## Problem statement
A verbatim copy of all the data is required, minus any images.

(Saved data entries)
• • •

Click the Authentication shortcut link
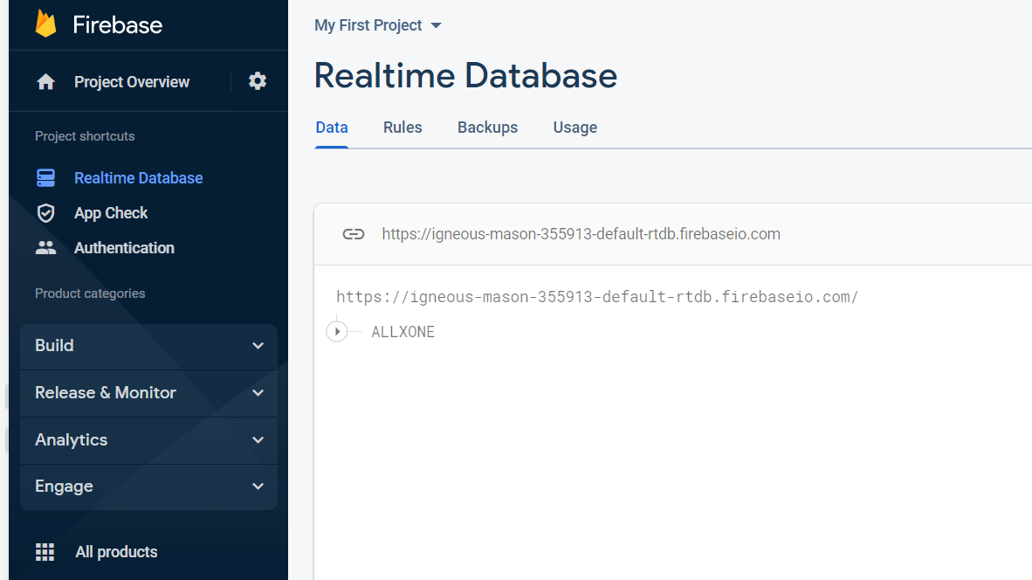 [124, 247]
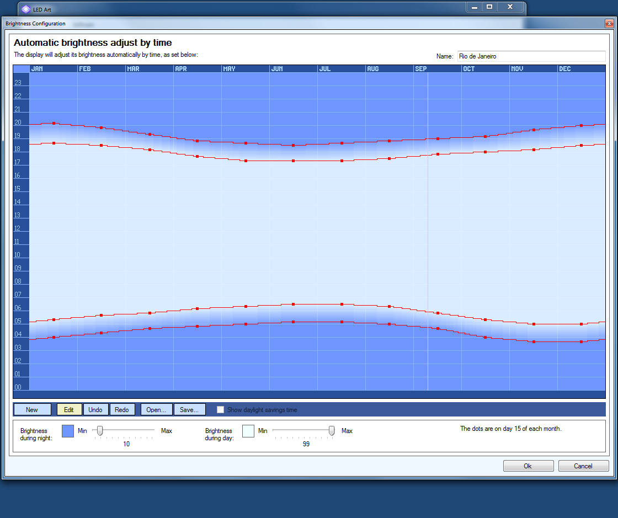Toggle the Edit mode button
This screenshot has width=618, height=518.
(x=69, y=409)
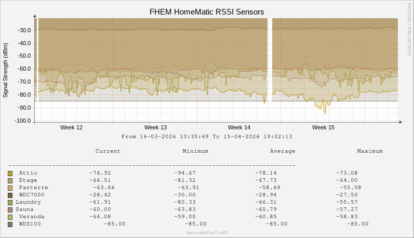Click the Etage legend color swatch
Image resolution: width=414 pixels, height=238 pixels.
10,180
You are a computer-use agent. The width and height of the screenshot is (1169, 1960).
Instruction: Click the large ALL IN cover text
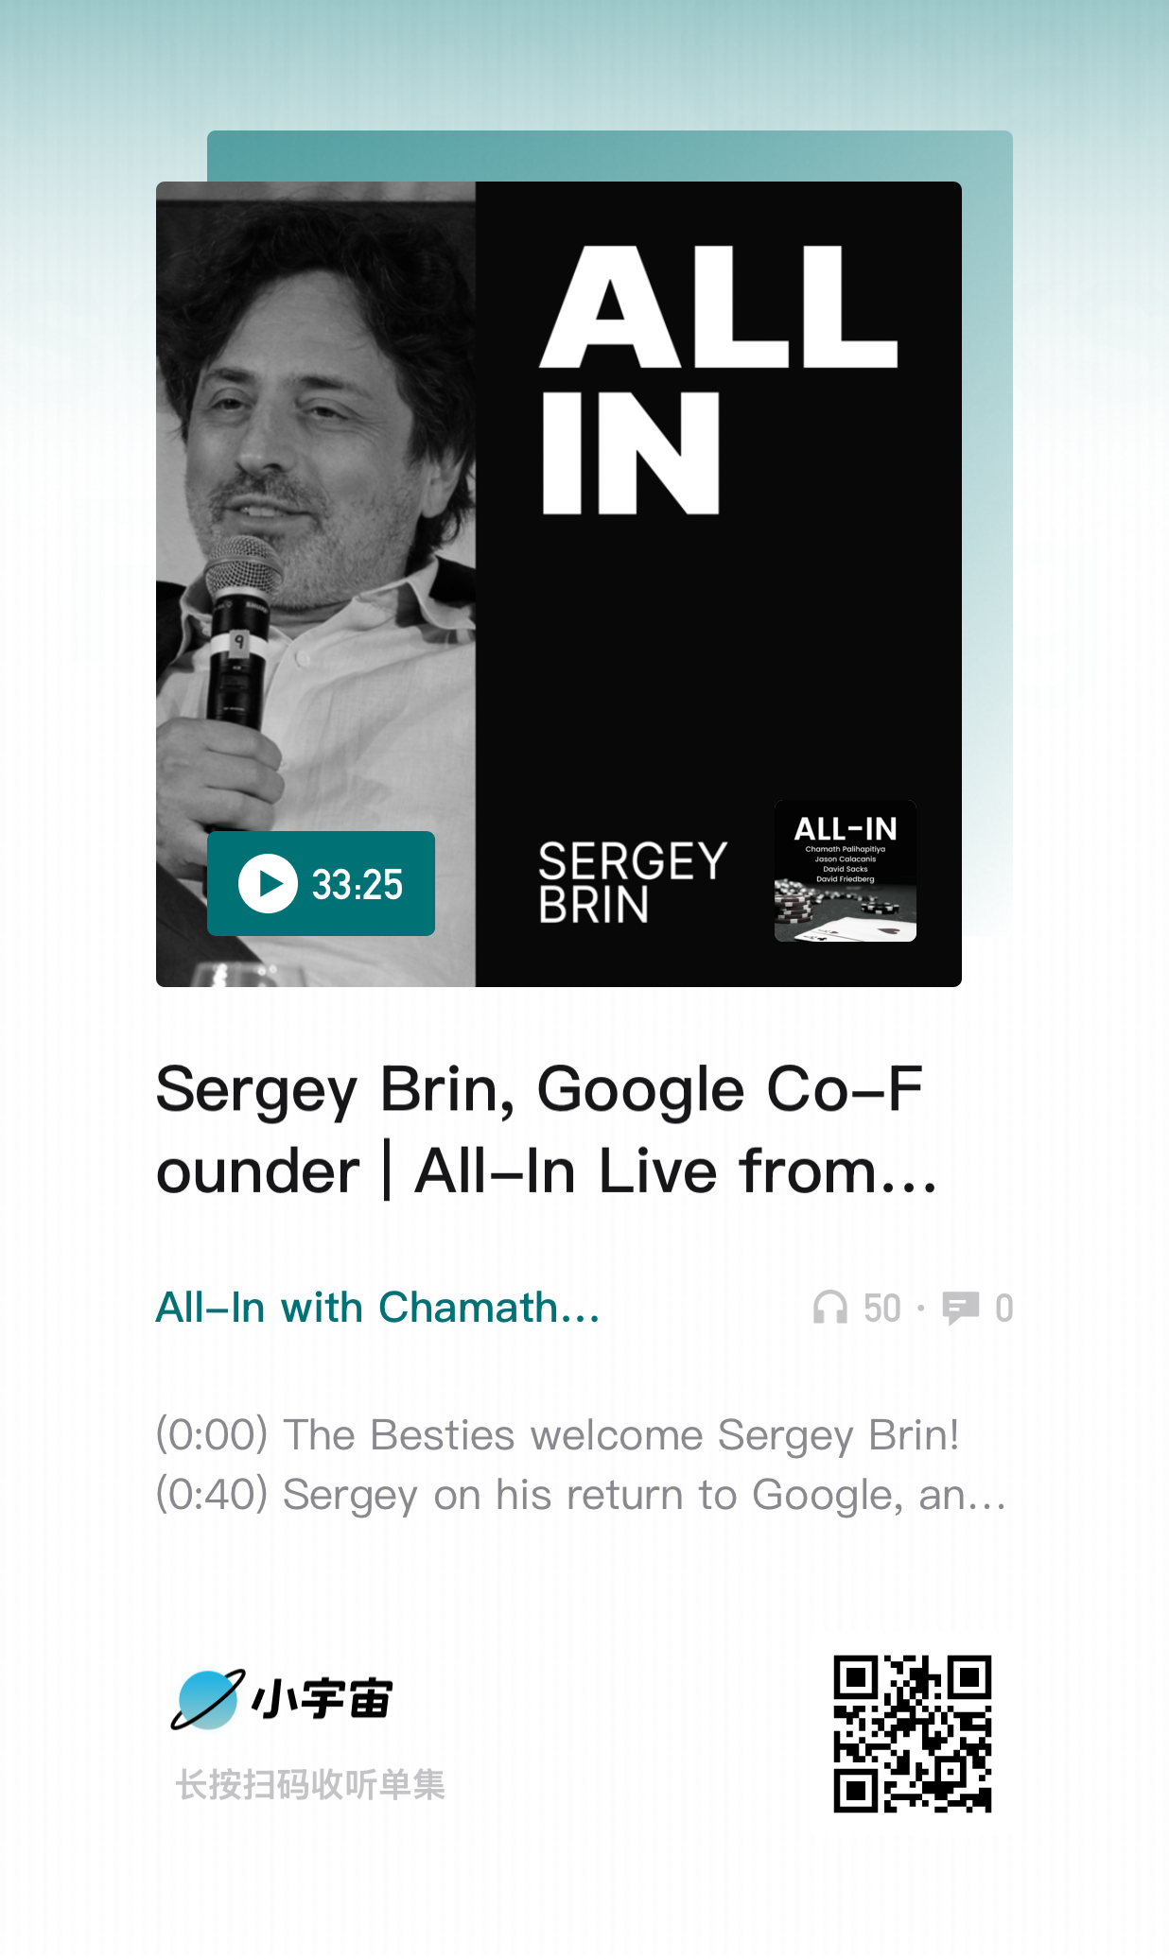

• • •

## Expected answer
Click the Authentication shortcut link
 [124, 247]
Toggle the Edit mode button
This screenshot has width=618, height=518.
(x=69, y=409)
Click the Etage legend color swatch
Image resolution: width=414 pixels, height=238 pixels.
10,180
You are a computer-use agent. The width and height of the screenshot is (1169, 1960).
Instruction: Click the large ALL IN cover text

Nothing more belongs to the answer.